TAKE ONE FALSE STEP (1949)

This innocent-man-on-the-run film noir (half serious suspener/half comic put-on) diligently ticks every box in the formula and still gets every genre trope wrong. (They should make it mandatory viewing at UCLA Film School.) Chester Erskine who directed (and co-wrote with Irwin Shaw) over-eggs a decent enough mystery with corkscrew twisty narrative baggage and illogical character behavior as Professor William Powell (out of sorts for the only time in his long career) reconnects over drinks with pre-war flame Shelley Winters before meeting up for a late night get-together. Big mistake as Shelley (thin & glam) pushes her unwanted attentions on Powell at the home of gal pal Marsha Hunt. Finding out that Shelley’s mixed up with some mysterious lowlifes, Powell, now even more eager to clear out, drops Shelley off at home; picks up an injured crook; is knocked out in a car accident; becomes a ‘wanted man’ when Winters goes missing (presumed dead); breaks into her home to seek clues; gets bitten by her rabid dog; rushes to a lecture hall to give a speech; nods briefly at his wife just in from the East Coast; finds the cops back on his tail; keeps a rendezvous with Shelley’s likely killer only to watch as cops chase the guy into an on-coming train . . . Yikes! And that’s just the half of it. The film starts nicely, teasing us with a witty credit sequence showcasing ‘false step’ accidents waiting to happen. But Erskine won't settle on a tone; and even if he did, hasn’t the technical chops to carry it off.
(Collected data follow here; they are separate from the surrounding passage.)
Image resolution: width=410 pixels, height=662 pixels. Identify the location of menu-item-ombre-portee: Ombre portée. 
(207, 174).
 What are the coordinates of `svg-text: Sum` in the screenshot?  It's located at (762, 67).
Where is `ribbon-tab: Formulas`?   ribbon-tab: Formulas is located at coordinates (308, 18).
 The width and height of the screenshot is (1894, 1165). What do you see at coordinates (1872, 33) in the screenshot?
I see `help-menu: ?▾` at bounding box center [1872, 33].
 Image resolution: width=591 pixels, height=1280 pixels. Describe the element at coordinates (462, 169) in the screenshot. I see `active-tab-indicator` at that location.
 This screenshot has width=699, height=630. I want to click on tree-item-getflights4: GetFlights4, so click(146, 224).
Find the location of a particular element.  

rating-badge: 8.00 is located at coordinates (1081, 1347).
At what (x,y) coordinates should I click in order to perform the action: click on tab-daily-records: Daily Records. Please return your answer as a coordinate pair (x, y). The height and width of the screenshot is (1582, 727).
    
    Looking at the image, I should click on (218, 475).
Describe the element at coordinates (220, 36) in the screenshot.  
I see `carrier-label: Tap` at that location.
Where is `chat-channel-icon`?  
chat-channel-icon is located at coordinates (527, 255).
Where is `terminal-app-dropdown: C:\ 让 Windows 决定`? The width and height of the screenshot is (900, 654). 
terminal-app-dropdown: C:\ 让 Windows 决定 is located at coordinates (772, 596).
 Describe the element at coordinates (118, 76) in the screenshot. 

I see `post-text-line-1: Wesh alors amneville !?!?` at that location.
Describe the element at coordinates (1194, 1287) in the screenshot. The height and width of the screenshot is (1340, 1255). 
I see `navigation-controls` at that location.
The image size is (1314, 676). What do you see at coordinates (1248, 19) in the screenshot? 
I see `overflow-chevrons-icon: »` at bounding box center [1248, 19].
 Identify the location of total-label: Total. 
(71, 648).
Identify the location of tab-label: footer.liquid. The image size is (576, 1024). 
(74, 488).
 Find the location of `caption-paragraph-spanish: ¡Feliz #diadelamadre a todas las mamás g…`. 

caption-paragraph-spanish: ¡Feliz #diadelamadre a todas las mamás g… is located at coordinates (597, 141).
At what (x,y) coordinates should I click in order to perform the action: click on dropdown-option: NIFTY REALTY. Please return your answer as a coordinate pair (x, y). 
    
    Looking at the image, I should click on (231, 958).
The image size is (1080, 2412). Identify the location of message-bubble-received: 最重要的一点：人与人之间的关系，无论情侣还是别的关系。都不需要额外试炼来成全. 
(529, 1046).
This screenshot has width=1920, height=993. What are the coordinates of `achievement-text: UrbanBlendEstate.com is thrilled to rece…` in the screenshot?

ATTENTION MUST BE PAID/DOUBLE-BILL: A last film for character actor Felix Bressart, visibly dying of leukemia. A favorite of Ernst Lubitsch, see him shine in NINOTCHKA/’39; SHOP AROUND THE CORNER/’40 and TO BE OR NOT TO BE/’42. OR: See Powell deal with another sham murder in a neat little 1933 Warners programmer, PRIVATE DETECTIVE 62.